Ленка с Серым однажды встретились, холодно издалека раскланялись и разошлись по своим делам, как будто между ними ничего не было, ни августа этого, ни падающих яблок, ни коньяка пополам с чаем, ни одного важного, но не завершенного до конца дела.
С началом театрального сезона на Ленку посыпались хоть и мелкие, но довольно прибыльные предложения, и она с головой ушла в работу, поставив перед собой задачу к Новому году досрочно освободиться из зоны отбывания наказаний, куда она добровольно себя упекла.
Опытные люди ей сказали, что наркотическая зависимость от отдельно взятого человека неплохо поддается трудотерапии, и Ленка, следуя их добрым советам, в конце сентября вляпалась, ко всему прочему, в какую-то сумасшедшую полуэротическую антрепризу, но выбирать особо не приходилось. Работать, работать и еще раз работать, как завещал великий Ленин. И Надежда Константиновна запахивала по-черному. Вкалывала так, что, просыпаясь, не ощущала разницы между утренней зарей и вечерней, потому что сон, превратившись в обморок, мог неожиданно подкрасться из-за угла и свалить ее с ног в любое время суток. Однажды она даже уснула на сцене, хоть и ненадолго, всего-то на пару минут, но все это заметили. Режиссер сначала наорал на нее, а потом отправил домой отсыпаться. Молодому цветущему организму необходимо хотя бы пару раз в неделю иметь полноценный десятичасовой сон.

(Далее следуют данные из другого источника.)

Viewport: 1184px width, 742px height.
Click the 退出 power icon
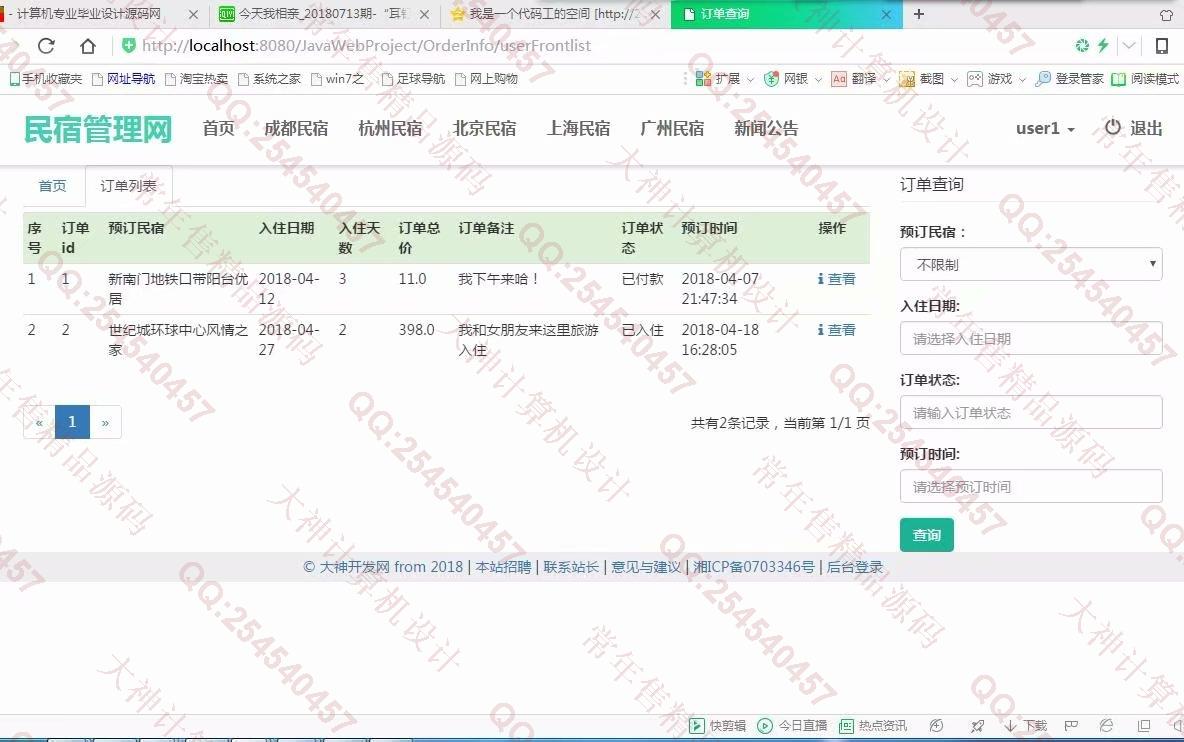pyautogui.click(x=1113, y=128)
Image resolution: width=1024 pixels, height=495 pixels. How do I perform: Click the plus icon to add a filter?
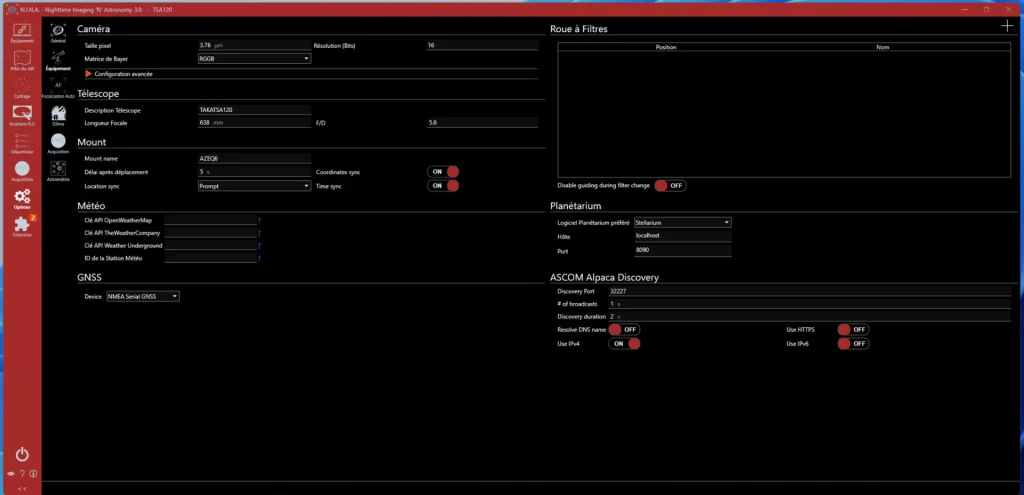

Но об этом можно было только мечтать. Каждое утро спящая царевна по звонку будильника с трудом сползала с кровати и, как стреноженная лошадь, медленно и бестолково передвигала ноги на кухню. Там она ставила на газ чайник и, пока он грелся, тупо рассматривала рисунок на кафельной плитке. Двойной черный кофе и сигарета кое-как возвращали ей сознание, контрастный душ взбадривал, и утро становилось если и не вполне добрым, то, по крайней мере, менее злым.